Notitie
Voor toegang tot deze pagina is autorisatie vereist. U kunt proberen u aan te melden of mappen te wijzigen.
Voor toegang tot deze pagina is autorisatie vereist. U kunt proberen om mappen te wijzigen.
VAN TOEPASSING OP: Ontwikkelaar | Premie
Dit artikel bevat de stappen voor het implementeren van een zelf-hostend gatewayonderdeel van Azure API Management in een Docker-omgeving.
Notitie
Het hosten van een zelf-hostende gateway in Docker is het meest geschikt voor gebruiksscenario's voor evaluatie en ontwikkeling. Kubernetes wordt aanbevolen voor productiegebruik. Meer informatie over het implementeren van een zelf-hostende gateway naar Kubernetes met Helm of met behulp van een YAML-implementatiebestand.
Vereisten
- Voltooi de volgende snelstart: Een Azure API Management-exemplaar maken.

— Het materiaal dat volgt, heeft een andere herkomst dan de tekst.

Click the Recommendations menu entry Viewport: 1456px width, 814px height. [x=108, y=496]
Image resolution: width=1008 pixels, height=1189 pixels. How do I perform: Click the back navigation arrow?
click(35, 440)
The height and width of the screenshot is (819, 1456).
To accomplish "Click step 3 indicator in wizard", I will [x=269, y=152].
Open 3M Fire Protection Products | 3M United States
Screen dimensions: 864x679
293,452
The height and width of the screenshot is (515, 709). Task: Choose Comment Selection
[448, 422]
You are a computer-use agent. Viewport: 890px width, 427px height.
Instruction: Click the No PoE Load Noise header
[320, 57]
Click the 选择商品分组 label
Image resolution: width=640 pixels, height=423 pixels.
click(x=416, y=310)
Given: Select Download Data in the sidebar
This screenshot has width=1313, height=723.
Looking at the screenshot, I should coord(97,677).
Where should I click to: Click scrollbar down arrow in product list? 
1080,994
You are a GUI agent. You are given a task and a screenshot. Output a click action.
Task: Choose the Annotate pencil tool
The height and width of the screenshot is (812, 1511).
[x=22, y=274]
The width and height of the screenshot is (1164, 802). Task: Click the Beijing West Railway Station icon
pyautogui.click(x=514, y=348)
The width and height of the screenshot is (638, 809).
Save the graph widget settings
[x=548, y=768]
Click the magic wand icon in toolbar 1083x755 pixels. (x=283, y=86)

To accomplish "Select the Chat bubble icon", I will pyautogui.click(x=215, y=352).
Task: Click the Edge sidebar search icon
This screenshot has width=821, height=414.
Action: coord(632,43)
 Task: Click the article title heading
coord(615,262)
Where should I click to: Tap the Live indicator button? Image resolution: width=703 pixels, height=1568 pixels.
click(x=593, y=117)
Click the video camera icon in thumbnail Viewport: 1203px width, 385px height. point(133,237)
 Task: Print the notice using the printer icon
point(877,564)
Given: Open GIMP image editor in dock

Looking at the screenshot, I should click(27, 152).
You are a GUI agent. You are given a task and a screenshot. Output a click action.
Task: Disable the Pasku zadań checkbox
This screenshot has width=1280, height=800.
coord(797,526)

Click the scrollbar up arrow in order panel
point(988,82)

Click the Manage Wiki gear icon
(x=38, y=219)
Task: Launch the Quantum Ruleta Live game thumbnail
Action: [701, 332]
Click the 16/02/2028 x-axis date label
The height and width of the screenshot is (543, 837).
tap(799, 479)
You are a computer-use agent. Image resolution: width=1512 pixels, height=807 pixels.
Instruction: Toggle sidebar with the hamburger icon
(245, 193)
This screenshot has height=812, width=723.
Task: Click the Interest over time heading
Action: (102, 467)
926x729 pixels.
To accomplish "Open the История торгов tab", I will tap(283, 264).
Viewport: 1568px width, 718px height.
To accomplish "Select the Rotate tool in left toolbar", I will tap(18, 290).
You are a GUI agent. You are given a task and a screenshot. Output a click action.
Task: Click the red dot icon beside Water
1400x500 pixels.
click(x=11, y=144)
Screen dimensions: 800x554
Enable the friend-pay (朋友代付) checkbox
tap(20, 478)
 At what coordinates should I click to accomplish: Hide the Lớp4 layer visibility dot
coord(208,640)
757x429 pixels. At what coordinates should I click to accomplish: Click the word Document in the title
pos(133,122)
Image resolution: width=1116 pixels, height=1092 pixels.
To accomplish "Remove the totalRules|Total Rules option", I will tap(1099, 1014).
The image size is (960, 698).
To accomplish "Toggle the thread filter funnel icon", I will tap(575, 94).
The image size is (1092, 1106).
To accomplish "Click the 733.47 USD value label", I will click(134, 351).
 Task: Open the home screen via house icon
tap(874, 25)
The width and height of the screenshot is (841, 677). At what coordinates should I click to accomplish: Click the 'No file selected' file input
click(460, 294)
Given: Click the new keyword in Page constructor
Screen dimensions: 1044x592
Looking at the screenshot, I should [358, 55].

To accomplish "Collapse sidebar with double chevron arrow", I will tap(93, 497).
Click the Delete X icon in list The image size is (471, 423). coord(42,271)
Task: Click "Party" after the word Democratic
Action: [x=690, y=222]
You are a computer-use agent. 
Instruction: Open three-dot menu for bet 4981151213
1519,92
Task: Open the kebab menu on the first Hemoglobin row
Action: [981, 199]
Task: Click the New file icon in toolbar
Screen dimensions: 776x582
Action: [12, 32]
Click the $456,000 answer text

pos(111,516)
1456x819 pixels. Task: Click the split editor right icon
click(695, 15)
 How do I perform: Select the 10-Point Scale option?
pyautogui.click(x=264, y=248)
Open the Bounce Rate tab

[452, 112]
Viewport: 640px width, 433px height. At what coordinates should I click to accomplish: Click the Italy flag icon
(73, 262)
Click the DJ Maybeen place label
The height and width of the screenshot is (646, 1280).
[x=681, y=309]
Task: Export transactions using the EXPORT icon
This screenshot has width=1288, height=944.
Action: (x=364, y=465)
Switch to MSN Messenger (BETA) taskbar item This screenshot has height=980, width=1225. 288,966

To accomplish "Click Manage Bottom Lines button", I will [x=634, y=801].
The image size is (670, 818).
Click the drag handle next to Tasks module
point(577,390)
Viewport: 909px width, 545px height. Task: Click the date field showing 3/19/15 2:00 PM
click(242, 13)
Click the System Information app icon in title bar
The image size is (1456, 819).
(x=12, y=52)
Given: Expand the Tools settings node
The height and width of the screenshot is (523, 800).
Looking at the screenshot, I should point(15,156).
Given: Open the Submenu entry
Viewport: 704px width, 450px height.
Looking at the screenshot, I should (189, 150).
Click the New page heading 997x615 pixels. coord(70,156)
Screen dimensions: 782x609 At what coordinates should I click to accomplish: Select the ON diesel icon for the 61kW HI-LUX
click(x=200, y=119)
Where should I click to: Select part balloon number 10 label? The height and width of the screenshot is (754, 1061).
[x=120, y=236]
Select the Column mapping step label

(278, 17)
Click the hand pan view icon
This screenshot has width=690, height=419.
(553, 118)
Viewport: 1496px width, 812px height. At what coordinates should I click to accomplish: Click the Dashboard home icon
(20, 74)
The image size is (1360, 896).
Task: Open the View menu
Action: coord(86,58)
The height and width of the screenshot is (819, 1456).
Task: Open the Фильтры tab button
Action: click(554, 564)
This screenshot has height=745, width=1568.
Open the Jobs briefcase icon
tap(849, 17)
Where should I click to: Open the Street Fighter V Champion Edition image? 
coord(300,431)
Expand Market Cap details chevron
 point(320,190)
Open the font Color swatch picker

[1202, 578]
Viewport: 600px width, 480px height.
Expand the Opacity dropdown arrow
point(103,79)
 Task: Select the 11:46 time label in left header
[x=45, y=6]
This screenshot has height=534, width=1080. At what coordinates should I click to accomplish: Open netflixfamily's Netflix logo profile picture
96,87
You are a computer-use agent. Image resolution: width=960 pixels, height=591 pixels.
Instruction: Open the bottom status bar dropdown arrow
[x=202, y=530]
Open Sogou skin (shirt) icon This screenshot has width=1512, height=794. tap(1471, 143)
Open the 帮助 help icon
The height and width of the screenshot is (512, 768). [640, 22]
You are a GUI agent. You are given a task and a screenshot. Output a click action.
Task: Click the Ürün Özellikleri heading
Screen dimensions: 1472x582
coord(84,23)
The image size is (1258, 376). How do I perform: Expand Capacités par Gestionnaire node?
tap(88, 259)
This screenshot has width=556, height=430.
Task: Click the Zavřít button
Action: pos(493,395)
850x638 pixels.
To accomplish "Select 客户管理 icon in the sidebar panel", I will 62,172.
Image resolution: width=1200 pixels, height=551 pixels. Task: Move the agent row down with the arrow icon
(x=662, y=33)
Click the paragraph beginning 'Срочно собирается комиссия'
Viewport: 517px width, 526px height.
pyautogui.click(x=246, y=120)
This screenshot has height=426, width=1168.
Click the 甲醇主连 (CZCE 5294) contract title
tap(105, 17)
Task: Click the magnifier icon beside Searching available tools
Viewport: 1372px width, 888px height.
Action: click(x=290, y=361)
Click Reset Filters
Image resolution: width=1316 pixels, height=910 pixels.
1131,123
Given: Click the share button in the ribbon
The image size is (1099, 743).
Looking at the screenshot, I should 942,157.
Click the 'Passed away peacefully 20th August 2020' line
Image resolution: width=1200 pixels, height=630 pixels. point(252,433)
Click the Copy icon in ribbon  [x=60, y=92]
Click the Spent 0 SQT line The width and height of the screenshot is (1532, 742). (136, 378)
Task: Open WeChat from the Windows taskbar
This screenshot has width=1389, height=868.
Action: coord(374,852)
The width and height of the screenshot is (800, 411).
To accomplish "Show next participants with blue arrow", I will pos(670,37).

- Een Docker-omgeving maken: Docker voor Desktop is een goede optie voor ontwikkelings- en evaluatiedoeleinden. Raadpleeg docker-documentatie voor informatie over alle Docker-edities, hun functies en uitgebreide documentatie over Docker zelf.
- Richt een gatewayresource in uw Azure API Management-exemplaar in.
Notitie
Zelfgehoste gateways worden verpakt als x86-64 Linux-gebaseerde Docker-containers.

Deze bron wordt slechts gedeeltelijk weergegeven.